Analytical solution of grouting fracturing height for the post-grouted bored piles using the Herschel–Bulkley model with time-varying viscosity

Abstract

According to the cylindrical cavity expansion theory, the equation calculating the lateral displacement of soil along the pile shaft is obtained. Combined with the Herschel–Bulkley model with time-varying viscosity and the uniform flow equation, the analytical solution of the grouting fracturing height (GFH) for the post-grouted at the pile tip and considering the time-varying viscosity is derived under certain assumptions. For the problem of post grouting in the layered soil, the iterative calculation method of the GFH is given. The influence of the grouting pressure, pile length, pile radius, thickness of mud skin, rheological index, initial consistency coefficient, time-varying coefficient, and grouting time for grouting on the GFH is analyzed with examples.

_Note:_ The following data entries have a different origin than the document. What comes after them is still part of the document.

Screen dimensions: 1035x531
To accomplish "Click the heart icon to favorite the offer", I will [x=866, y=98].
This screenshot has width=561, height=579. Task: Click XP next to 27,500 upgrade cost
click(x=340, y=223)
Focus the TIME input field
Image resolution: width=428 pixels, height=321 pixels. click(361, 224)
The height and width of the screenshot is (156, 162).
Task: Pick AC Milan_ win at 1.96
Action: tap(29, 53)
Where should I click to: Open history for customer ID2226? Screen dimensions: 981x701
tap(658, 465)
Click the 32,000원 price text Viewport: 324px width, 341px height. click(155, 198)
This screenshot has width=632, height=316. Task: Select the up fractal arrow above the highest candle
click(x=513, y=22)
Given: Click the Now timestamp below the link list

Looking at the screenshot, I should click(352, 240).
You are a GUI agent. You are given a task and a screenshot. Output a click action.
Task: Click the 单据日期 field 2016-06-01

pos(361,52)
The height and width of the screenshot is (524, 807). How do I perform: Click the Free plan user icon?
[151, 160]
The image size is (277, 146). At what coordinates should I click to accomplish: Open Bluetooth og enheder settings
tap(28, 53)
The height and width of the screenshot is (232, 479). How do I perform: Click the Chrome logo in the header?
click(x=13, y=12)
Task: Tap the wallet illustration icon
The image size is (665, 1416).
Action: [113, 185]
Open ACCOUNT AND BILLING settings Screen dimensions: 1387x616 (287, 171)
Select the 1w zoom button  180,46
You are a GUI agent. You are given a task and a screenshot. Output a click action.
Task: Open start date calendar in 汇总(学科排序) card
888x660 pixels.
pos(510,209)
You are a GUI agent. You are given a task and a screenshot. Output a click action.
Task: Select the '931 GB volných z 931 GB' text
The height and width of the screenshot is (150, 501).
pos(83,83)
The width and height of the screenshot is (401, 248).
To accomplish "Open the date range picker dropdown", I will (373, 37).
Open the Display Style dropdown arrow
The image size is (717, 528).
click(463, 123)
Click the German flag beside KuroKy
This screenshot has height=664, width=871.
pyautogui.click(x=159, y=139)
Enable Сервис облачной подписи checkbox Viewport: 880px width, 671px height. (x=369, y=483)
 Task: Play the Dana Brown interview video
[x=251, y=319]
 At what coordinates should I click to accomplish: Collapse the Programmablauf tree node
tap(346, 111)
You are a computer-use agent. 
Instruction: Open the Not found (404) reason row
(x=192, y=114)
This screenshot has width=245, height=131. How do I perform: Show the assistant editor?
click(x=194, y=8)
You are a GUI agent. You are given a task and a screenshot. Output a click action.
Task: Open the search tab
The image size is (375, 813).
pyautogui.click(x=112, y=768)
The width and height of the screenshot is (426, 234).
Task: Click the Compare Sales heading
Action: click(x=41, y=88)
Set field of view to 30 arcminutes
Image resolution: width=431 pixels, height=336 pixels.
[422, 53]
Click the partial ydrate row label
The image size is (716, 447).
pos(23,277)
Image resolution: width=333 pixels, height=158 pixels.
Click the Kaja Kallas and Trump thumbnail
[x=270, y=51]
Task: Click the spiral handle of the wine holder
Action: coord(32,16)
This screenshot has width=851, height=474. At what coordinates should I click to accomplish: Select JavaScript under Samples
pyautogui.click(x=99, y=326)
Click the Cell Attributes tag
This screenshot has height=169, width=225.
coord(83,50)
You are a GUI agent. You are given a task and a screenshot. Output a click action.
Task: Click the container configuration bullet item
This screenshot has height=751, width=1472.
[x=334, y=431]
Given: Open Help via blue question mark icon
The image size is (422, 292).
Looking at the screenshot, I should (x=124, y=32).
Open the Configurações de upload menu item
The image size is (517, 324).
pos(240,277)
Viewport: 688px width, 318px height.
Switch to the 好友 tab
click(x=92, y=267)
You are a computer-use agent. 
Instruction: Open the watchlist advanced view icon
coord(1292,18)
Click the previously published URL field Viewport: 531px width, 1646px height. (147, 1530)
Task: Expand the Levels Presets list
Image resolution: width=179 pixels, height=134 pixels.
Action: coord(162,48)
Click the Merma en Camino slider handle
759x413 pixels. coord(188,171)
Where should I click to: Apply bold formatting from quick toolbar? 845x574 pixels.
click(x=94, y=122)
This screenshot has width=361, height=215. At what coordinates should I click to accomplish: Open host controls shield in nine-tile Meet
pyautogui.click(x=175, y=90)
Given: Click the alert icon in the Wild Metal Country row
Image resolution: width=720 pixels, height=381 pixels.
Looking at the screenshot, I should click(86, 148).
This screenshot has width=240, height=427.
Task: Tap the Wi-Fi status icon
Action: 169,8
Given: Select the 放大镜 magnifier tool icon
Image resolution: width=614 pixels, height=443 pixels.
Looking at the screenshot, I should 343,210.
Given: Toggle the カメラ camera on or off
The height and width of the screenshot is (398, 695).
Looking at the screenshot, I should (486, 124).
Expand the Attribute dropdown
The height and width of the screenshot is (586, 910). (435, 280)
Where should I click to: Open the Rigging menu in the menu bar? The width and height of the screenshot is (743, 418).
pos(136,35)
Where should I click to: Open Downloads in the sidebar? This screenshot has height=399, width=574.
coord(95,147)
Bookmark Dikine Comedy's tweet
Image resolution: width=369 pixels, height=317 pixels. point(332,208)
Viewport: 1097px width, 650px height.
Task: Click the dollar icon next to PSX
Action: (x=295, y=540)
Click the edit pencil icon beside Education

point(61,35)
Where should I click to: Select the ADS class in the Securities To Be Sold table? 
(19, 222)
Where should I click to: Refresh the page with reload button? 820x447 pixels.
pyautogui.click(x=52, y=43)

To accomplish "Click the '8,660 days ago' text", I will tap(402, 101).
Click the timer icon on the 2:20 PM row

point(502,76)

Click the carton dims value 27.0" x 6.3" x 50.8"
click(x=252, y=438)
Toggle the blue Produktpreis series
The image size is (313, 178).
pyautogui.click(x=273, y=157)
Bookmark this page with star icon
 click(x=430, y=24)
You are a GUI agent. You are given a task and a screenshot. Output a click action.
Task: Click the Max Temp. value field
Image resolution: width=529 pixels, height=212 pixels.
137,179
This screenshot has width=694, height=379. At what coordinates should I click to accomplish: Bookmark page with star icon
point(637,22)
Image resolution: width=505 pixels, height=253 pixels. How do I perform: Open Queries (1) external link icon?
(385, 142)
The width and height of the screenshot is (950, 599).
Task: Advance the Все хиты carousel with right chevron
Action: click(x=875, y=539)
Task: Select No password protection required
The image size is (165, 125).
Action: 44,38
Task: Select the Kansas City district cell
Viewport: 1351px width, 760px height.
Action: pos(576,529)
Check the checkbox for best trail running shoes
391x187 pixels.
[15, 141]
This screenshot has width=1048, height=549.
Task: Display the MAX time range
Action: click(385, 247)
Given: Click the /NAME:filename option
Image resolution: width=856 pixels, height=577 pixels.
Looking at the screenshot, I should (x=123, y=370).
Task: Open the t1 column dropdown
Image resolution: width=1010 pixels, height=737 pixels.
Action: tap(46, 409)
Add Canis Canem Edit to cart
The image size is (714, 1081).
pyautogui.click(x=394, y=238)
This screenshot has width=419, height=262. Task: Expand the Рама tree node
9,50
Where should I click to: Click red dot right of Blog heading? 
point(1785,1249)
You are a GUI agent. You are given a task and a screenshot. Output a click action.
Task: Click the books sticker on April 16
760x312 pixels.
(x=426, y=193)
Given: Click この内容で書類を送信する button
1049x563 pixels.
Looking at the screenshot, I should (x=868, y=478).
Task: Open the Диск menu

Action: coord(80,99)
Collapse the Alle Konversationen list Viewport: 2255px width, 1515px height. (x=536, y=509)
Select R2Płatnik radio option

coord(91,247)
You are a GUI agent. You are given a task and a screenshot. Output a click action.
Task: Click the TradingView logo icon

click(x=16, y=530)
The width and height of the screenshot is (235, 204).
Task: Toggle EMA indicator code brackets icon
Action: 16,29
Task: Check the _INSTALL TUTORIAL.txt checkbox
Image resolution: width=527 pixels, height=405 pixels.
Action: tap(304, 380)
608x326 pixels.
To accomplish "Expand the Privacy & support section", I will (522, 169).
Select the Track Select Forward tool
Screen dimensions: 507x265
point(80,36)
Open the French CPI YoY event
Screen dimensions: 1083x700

Finally, the problems of time-varying viscosity and grouting pressure loss are discussed.

Appendix

Combining Eqs. (9) and (12) in the text, separating them, and then integrating along the y direction, we get the following:

$$ \upsilon =-y{\left(\frac{\tau -{\tau}_0}{K(t)}\right)}^{\frac{1}{n}}-B, $$

(25)

where B is the integral constant.

Substituting the boundary condition Eq. (17) in the text into Eq. (25), the following is obtained:

$$ B=-\frac{u+b}{2}{\left(\frac{\tau -{\tau}_0}{K(t)}\right)}^{\frac{1}{n}}. $$

(26)

Substituting Eq. (26) into Eq. (25), we obtain

$$ \upsilon =-y{\left(\frac{\tau -{\tau}_0}{K(t)}\right)}^{\frac{1}{n}}+\frac{u+b}{2}{\left(\frac{\tau -{\tau}_0}{K(t)}\right)}^{\frac{1}{n}}. $$

(27)

Substituting Eq. (10) in the text into Eq. (27), we have

$$ \upsilon =-y{\left(\frac{\tau -{\tau}_0}{C_0{e}^{wt}}\right)}^{\frac{1}{n}}+\frac{u+b}{2}{\left(\frac{\uptau -{\tau}_0}{C_0{e}^{wt}}\right)}^{\frac{1}{n}}. $$

(28)

To facilitate the derivation and calculation of the following formula, Eq. (28) is converted into integral form, and we get

$$ \upsilon ={\int}_y^{\frac{u+b}{2}}{\left(\frac{\tau -{\tau}_0}{C_0{e}^{wt}}\right)}^{\frac{1}{n}}\mathrm{d}y. $$

(29)

Combining Eqs. (15) and (16) in the text, we can obtain

$$ y=\frac{\tau }{\tau_e}\left(u+b\right). $$

(30)

Substituting Eq. (30) into Eq. (29), we transform the integral variable, and we will have

$$ \upsilon =\frac{u+b}{\tau_e}{\int}_{\tau}^{\frac{1}{2}{\tau}_e}{\left(\frac{\tau -{\tau}_0}{C_0{e}^{wt}}\right)}^{\frac{1}{n}}\mathrm{d}\tau . $$

(31)

From Eq. (31), we obtain

$$ \upsilon =\frac{u+b}{\tau_e}{\left(\frac{1}{C_0{e}^{wt}}\right)}^{\frac{1}{n}}\frac{n}{n+1}\left[{\left(\frac{1}{2}{\tau}_e-{\tau}_0\right)}^{\frac{n+1}{n}}-{\left(\tau -{\tau}_0\right)}^{\frac{n+1}{n}}\right]. $$

(32)

Substituting Eqs. (15) and (16) in the text into Eq. (32), we get

$$ \upsilon =\frac{u+b}{\tau_e}{\left(\frac{1}{C_0{e}^{wt}}\right)}^{\frac{1}{n}}\frac{n}{n+1}\left[{\left(\frac{\Delta p\left(u+b\right)}{4h}-{\tau}_0\right)}^{\frac{n+1}{n}}-{\left(\frac{\Delta py}{2h}-{\tau}_0\right)}^{\frac{n+1}{n}}\right]. $$

(33)

The unit time flow q is

$$ q={\int}_{-\frac{u+b}{2}}^{\frac{u+b}{2}}L\bullet \upsilon \mathrm{d}y=2L{\int}_0^{\frac{u+b}{2}}\upsilon \mathrm{d}y, $$

(34)

where

$$ L=2\pi {r}_0, $$

(35)

in which L is the length of the crack.

Substituting Eq. (35) into Eq. (34), we obtain

$$ q=2L{\int}_0^{\frac{u+b}{2}}\upsilon \mathrm{d}y=4\pi {r}_0{\int}_0^{\frac{u+b}{2}}\upsilon \mathrm{d}y. $$

(36)

Substituting Eq. (33) into Eq. (36), we can get Eq. (18) in the text.